A technician, educator, mentor, and business owner, Mary Nielsen has been at the forefront of medical esthetics since its infancy in the early 1990s. She is a Certified Advanced Esthetician in the State of Oregon and a Master Esthetician in Washington. She is a licensed esthetics instructor. She is also a licensed nurse. She served as the Vice Chair and Industry Expert on the Oregon Board of Certified Advanced Estheticians. She is the author of A Compendium for Advanced Aesthetics, a Guide for the Master Esthetician, and Fearless Beauties, Treating Skin of Color with Confidence. She has authored four chapters in the newest Milady Standard Esthetics textbook released in May 2019. She is also a diplomate with the American Board of Laser Surgery in Cosmetic Laser Procedures. She is the Executive Director of Spectrum Advanced Aesthetics, the founder of the Cascade Aesthetic Alliance as well as the OG of Fearless Beauties.

A study done in 2018 showed that clients with acne have a distinct gut microbiome composition. The bacteria Firmicutes breaks down carbohydrates. Bacteriodes create fatty acids.  Acne clients gut microbiome have a decreased diversity of the gut microbiota with a lower abundance of Firmicutes and increased levels of Bacteroides.

Clostridium, another gut bacteria, plays a role in energizing intestinal epithelial cells and strengthening the intestinal barrier. Costridiales break down sugars. Lachnospiraceae bacteria enhances the breakdown of short chain fatty acids, stimulating immune function. Another gut bacteria, Ruminococcaceae ferments dietary fiber, creating an energy source for the body.
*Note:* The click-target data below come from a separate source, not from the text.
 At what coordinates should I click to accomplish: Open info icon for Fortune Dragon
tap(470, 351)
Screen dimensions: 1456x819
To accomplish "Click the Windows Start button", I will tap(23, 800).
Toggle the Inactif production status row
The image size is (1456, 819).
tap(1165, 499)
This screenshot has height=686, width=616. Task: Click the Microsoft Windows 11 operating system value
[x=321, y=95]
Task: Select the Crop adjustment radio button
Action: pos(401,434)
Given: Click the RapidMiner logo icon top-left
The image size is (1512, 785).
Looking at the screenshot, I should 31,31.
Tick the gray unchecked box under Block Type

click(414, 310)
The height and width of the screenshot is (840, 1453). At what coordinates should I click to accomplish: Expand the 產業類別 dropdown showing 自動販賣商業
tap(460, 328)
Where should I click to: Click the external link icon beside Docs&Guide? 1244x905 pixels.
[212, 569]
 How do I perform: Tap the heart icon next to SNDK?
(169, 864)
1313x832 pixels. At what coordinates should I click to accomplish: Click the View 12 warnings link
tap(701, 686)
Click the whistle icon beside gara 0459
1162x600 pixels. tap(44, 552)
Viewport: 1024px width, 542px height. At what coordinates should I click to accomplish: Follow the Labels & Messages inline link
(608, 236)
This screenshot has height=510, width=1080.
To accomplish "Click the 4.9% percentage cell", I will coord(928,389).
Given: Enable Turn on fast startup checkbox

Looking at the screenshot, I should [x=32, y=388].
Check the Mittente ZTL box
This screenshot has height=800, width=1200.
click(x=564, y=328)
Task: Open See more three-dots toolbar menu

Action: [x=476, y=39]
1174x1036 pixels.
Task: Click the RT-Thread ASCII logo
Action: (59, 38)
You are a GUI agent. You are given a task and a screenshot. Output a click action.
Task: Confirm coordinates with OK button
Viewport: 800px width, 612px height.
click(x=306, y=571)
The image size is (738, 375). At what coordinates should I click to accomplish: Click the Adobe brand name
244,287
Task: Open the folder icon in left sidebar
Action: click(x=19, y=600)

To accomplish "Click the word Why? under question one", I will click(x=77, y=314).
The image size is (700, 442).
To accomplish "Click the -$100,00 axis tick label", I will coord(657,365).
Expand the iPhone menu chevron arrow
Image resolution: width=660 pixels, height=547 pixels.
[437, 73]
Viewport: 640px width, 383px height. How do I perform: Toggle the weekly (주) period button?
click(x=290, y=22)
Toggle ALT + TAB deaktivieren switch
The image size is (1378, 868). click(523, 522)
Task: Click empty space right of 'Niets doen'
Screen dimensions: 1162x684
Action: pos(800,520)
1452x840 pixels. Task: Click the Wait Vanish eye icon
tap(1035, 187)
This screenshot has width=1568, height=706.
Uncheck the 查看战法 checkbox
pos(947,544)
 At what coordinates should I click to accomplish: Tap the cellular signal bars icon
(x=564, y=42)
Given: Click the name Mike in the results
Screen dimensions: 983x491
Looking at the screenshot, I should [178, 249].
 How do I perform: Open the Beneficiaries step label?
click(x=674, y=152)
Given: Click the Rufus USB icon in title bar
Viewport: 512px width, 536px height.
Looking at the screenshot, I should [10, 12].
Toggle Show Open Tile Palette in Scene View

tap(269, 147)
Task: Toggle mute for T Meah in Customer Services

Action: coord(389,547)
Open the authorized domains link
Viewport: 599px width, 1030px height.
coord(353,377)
Acne clients were extremely deficient in Clostridium, Costridiales, Lachnospiraceae, and Ruminococcaceae. 

Eating a diet that contains prebiotics and probiotics, such as sauerkraut and other fermented foods will influence the gut biome and lead to clearer skin.

Conclusion: While the relationship between diet and acne is complex and varies from person to person, emerging evidence suggests that certain dietary factors can influence acne development and severity. Helping your clients who are struggling with acne means more than topical applications of products. What goes in the body for nutrition needs to be acknowledged in addition to what goes on the skin. Recommending a food diary and also a low-glycemic index diet, reducing dairy consumption, balancing omega-6 to omega-3 fatty acids and increasing antioxidant rich foods can impact skin health.